Activity - What needs transcribing is the line with "Open the Transform nodes move icon" and every line after it to the end of the records, exactly and alone, with no pictures.

# # # # #

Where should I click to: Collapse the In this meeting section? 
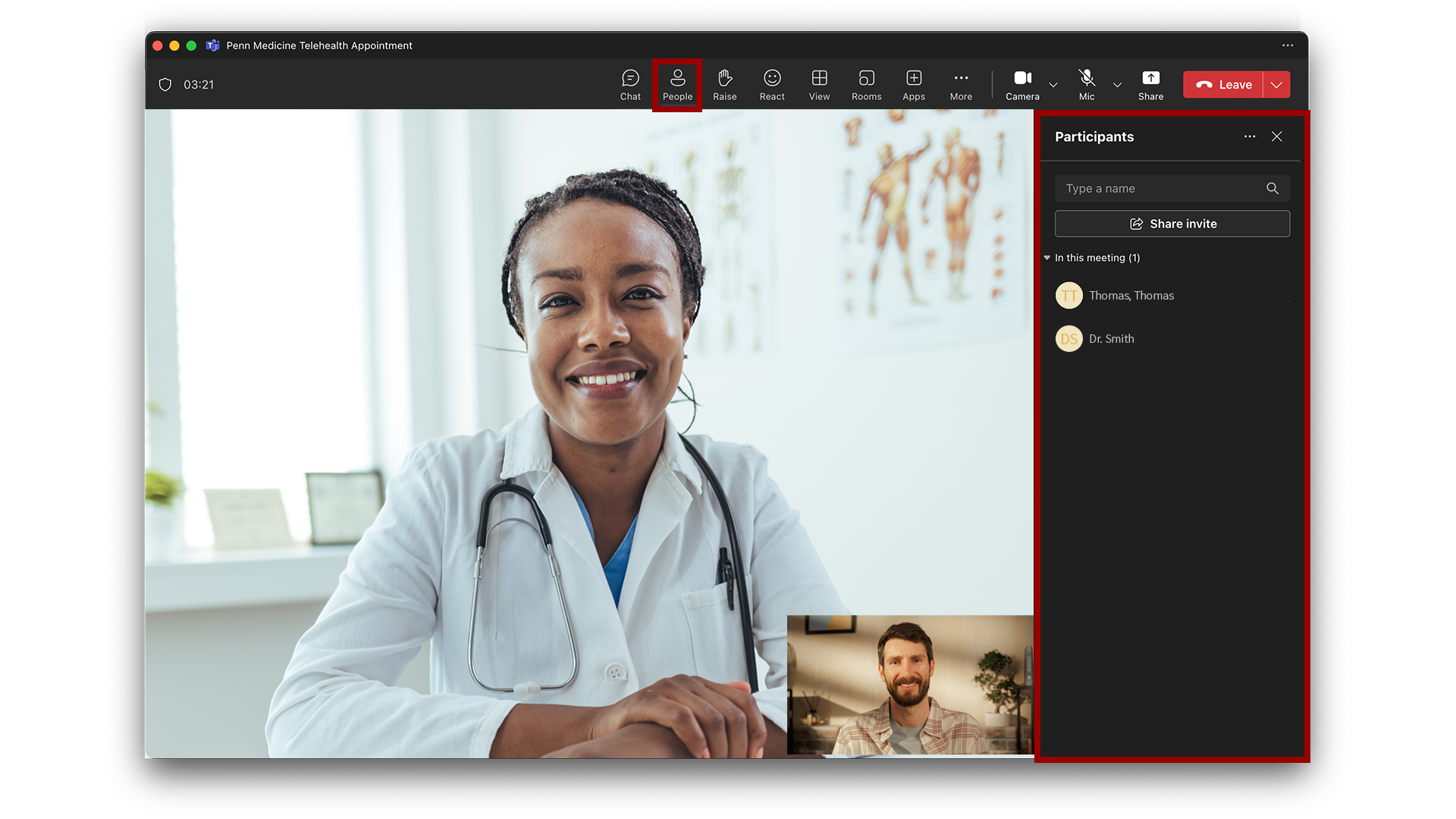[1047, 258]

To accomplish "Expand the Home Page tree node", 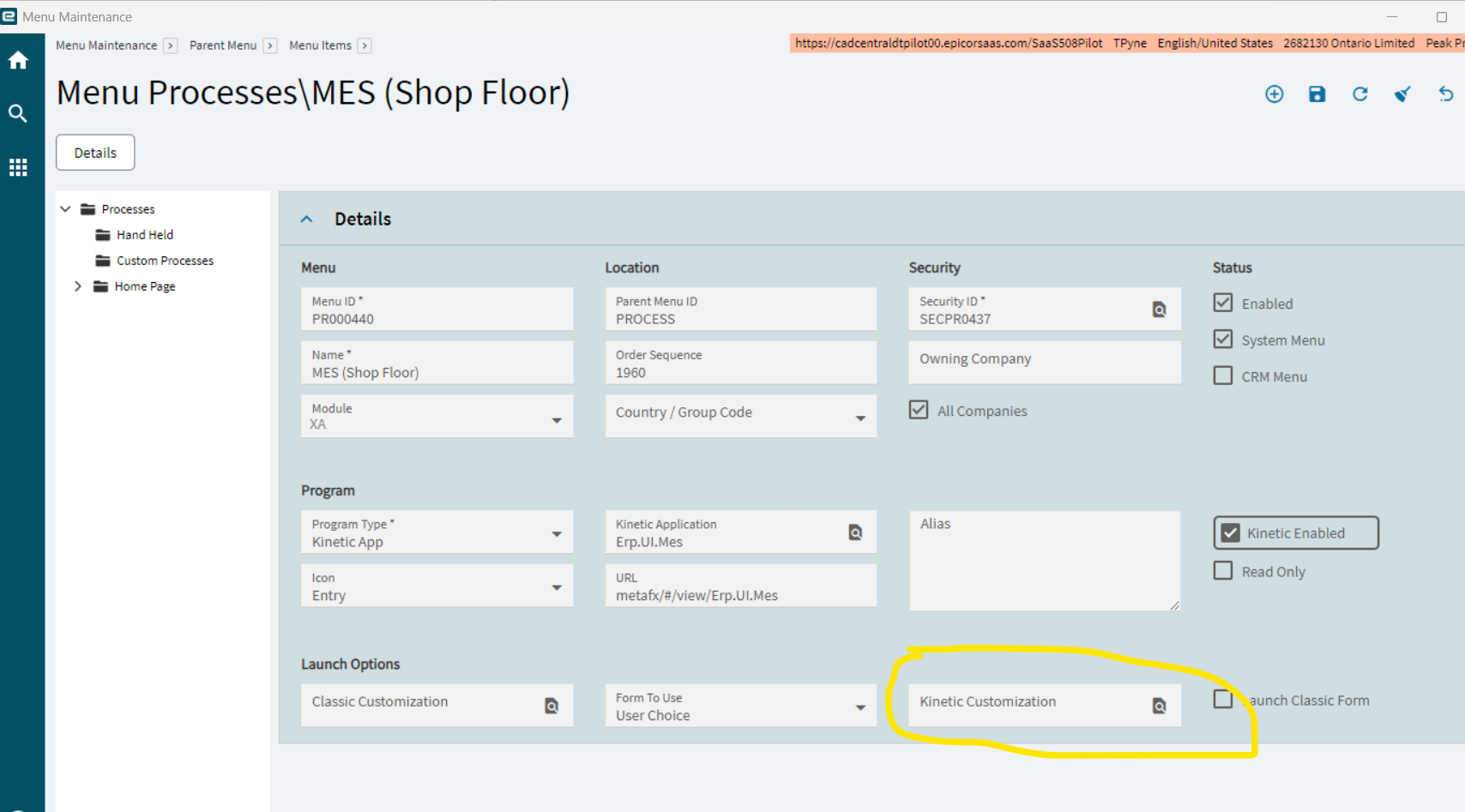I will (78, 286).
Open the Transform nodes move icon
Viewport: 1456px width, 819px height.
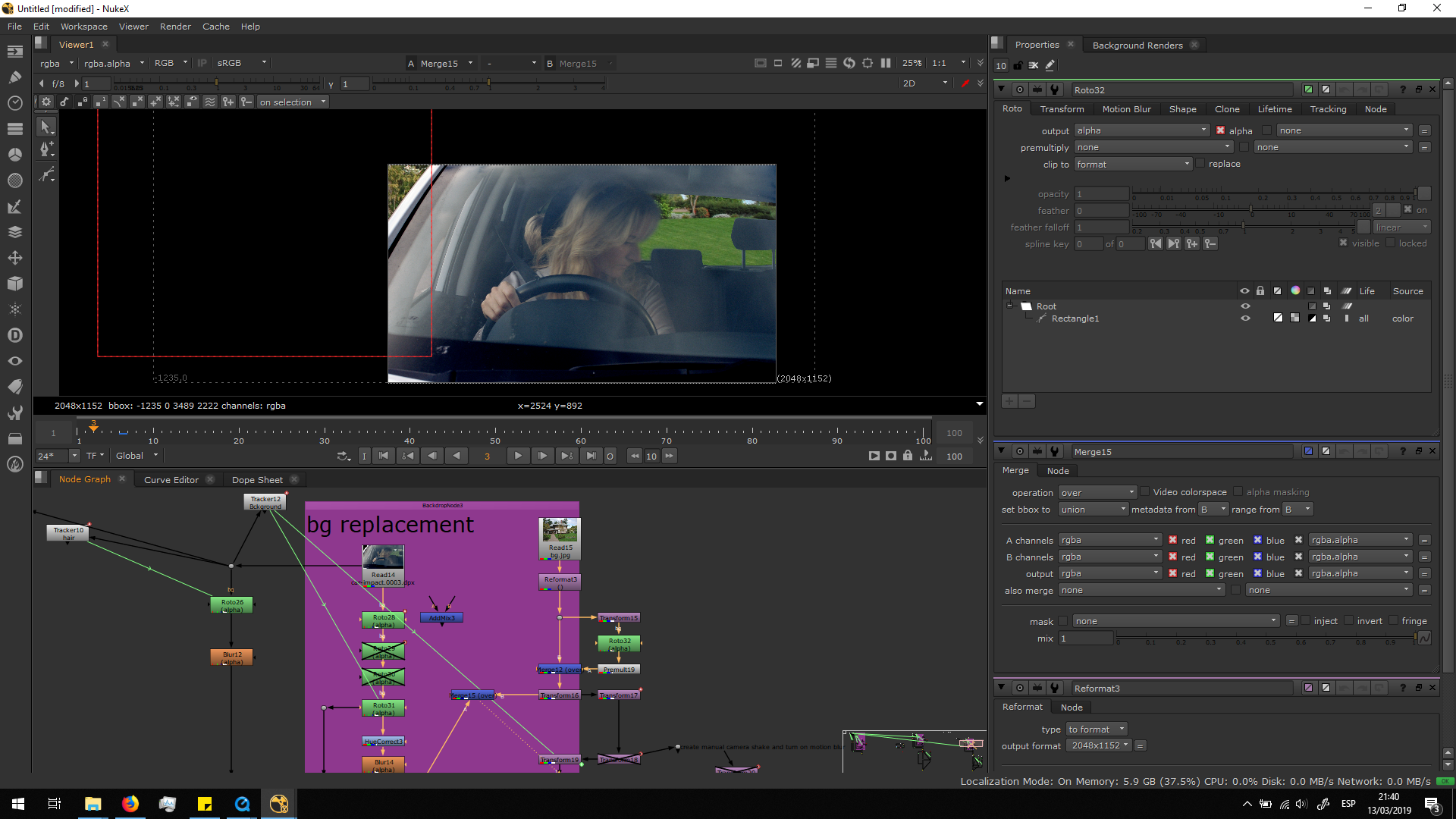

# # # # #

Solution for this exercise -
Open the Transform nodes move icon
Viewport: 1456px width, 819px height.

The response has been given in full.